To cite this article: Meesuwan, S. 2016. The effect of Internet use on political participation: Could the Internet increase political participation in Thailand? International Journal of Asia Pacific Studies 12 (2): 57–82, DOI: 10.21315/ijaps2016. 12.2.3
Abstract
The Internet, as part of information and communication technology, provides citizens with access to information, and allows them to interact with others in online communities. It could also increase the users’ political potentials by decreasing the costs and resources’ restraints. Given these benefits, this research asks whether or not Internet use would increase political participation in Thailand. Using the 2010 Asian Barometer data conducted in Thailand, the relationship between Internet use and political participation was tested. The results indicate that Internet use positively correlated with political participation, after controlling for individual resource measurement, namely demographic characteristics, education attainment, socio-economic status, political efficacy, and organisational skills.
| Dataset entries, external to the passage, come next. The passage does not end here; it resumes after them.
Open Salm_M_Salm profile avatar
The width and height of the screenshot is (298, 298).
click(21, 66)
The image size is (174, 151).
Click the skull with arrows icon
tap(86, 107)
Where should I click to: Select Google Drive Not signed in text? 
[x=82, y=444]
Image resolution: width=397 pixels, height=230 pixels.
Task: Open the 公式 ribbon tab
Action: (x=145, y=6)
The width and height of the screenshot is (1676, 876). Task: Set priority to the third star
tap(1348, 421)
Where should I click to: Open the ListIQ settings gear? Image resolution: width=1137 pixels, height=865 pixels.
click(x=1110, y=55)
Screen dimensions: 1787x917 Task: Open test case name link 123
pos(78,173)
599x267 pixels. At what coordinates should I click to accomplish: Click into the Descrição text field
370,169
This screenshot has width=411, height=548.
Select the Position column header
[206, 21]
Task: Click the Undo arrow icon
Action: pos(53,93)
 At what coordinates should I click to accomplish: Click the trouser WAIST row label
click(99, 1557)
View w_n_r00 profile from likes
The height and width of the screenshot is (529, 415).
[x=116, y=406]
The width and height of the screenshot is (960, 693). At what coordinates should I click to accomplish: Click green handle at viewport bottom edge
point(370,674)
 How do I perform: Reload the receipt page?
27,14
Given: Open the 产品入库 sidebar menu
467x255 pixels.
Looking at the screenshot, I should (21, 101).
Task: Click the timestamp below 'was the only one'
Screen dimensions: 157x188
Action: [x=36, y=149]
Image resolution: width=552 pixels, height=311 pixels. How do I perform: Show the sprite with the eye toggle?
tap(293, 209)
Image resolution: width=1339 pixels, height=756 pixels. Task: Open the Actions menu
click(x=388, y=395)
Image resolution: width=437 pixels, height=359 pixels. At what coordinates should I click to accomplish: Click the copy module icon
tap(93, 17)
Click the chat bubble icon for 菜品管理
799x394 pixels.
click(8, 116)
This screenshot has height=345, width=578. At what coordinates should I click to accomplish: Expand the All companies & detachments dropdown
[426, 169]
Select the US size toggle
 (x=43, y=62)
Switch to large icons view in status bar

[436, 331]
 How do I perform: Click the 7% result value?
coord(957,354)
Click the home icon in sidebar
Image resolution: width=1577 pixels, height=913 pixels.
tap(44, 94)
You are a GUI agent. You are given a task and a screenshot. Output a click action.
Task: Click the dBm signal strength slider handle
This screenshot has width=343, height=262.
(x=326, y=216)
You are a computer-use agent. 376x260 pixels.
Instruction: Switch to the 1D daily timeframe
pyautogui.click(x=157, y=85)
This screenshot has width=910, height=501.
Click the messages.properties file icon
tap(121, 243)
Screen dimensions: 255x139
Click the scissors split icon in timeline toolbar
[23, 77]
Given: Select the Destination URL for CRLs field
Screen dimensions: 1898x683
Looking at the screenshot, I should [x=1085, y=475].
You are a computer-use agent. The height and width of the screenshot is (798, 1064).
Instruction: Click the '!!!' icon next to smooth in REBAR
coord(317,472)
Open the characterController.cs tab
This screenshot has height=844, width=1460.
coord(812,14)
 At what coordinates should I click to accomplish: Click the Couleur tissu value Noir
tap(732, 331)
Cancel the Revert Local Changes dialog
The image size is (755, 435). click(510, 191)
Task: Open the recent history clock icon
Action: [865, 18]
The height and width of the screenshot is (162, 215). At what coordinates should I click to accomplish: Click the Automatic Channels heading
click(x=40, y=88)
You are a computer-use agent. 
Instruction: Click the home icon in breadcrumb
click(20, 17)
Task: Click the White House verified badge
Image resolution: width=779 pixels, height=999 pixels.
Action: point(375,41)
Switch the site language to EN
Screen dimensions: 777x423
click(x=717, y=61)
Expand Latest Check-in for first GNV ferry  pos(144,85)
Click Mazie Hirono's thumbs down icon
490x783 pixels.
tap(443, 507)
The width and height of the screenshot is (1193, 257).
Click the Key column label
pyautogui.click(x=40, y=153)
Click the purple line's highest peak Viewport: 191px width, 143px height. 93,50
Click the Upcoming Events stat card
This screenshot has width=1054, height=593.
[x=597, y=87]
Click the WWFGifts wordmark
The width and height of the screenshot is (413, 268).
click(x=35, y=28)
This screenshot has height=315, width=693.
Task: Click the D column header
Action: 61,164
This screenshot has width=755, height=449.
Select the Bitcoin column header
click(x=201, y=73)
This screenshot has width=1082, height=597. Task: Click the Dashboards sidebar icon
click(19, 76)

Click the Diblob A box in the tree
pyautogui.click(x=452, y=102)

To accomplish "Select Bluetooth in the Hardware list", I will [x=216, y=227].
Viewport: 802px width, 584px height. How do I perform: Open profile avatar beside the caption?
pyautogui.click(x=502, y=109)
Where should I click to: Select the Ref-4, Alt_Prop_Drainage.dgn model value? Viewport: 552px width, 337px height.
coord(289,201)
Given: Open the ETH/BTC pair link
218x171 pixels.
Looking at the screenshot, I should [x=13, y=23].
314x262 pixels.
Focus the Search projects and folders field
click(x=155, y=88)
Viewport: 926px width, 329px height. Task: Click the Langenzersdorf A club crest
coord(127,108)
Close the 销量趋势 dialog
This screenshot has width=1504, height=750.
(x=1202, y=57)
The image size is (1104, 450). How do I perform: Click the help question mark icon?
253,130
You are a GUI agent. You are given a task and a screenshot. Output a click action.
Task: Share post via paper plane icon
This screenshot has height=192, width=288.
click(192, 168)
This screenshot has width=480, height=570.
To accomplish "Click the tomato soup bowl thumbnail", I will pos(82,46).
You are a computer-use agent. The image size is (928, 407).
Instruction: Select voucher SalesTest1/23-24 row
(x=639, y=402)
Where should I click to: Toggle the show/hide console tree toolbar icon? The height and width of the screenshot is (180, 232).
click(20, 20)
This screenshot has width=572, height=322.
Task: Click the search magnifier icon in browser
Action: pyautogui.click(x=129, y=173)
The odds of the respondents, who used the Internet to contact news media to solve their problems with government officials or policies, and to get together with others to raise an issue or sign a petition, were greater than those who did not use the Internet. The findings suggest that the Internet had mobilised people to actively engage in political participation. Policy recommendations aiming at promoting Internet use to encourage political participation and to strengthen the Thai democratic system as a whole are listed at the end of the research.
Author’s bio
Sanyarat Meesuwan is a lecturer in the College of Politics and Governance at Mahasarakham University in Thailand, where she started working in 2006. Taking a leave from the University, she went to further her study at the University of Hawaii at Manoa, where she received her PhD in Political Science in 2013. Her current course load includes teaching comparative politics; research methodology in political science; politics and government of America; and politics and government of East Asia for both undergraduate and graduate programs. In 2014, she was awarded a fellowship from the Korea Foundation for Advanced Studies to conduct a research in South Korea for a year. Her current research interests are democratisation and political participation in Thailand, and comparative politics and international relations in the Asia-Pacific region. Her recent research project, funded by the King Prajadhipok’s Institute, is on Preah Vihear Temple border dispute between Thailand and Cambodia after the 2013 International Court of Justice ruling.